Exercise requirements:
When the line with "You are a GUI" comes up, set it down and every later line to the end of the data, exactly and without pictures.

(Screenshot grounding data)
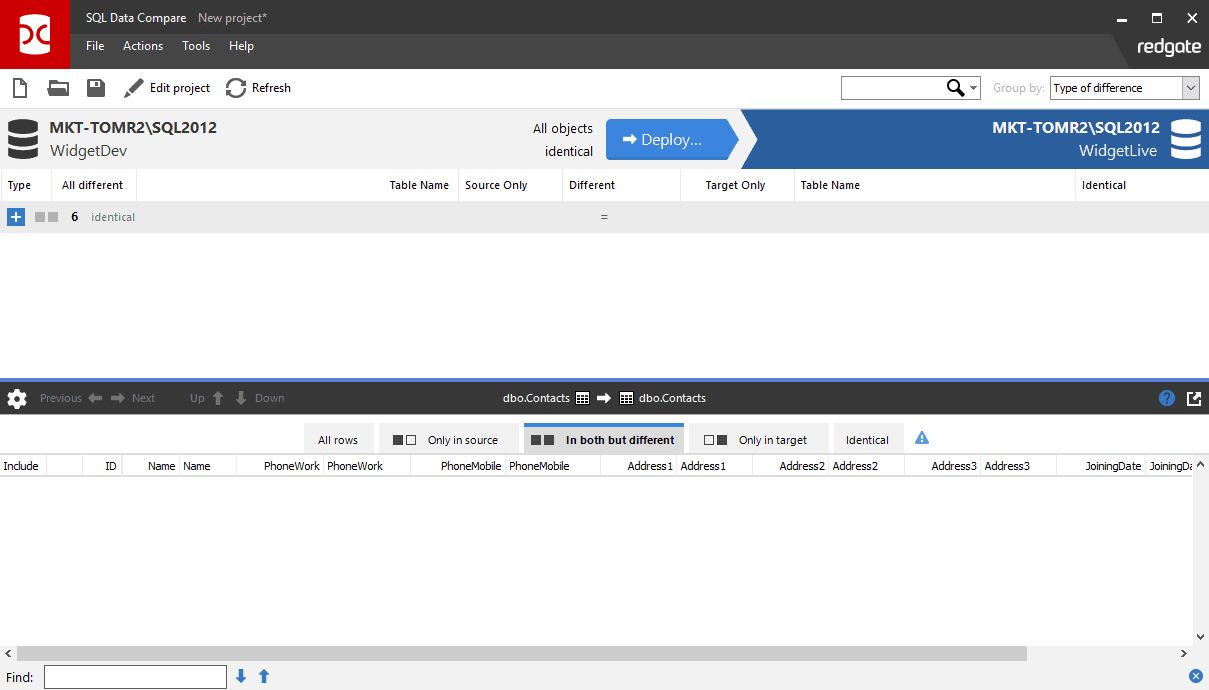Create a new project
The image size is (1209, 690).
pyautogui.click(x=19, y=88)
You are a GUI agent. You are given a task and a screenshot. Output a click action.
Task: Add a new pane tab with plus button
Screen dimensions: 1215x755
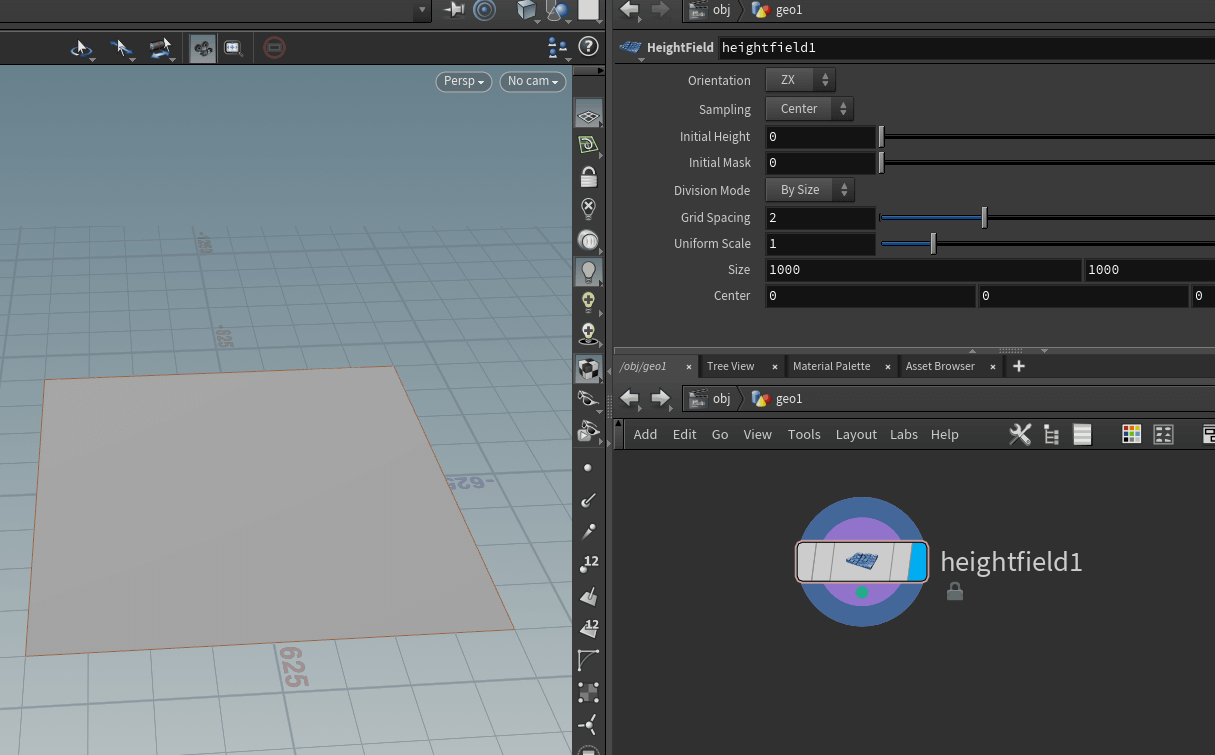click(1019, 366)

Task result:
You are a GUI agent. You are given a task and a screenshot. Output a click action.
Task: Add a new pane tab with plus button
Screen dimensions: 1215x755
click(1019, 366)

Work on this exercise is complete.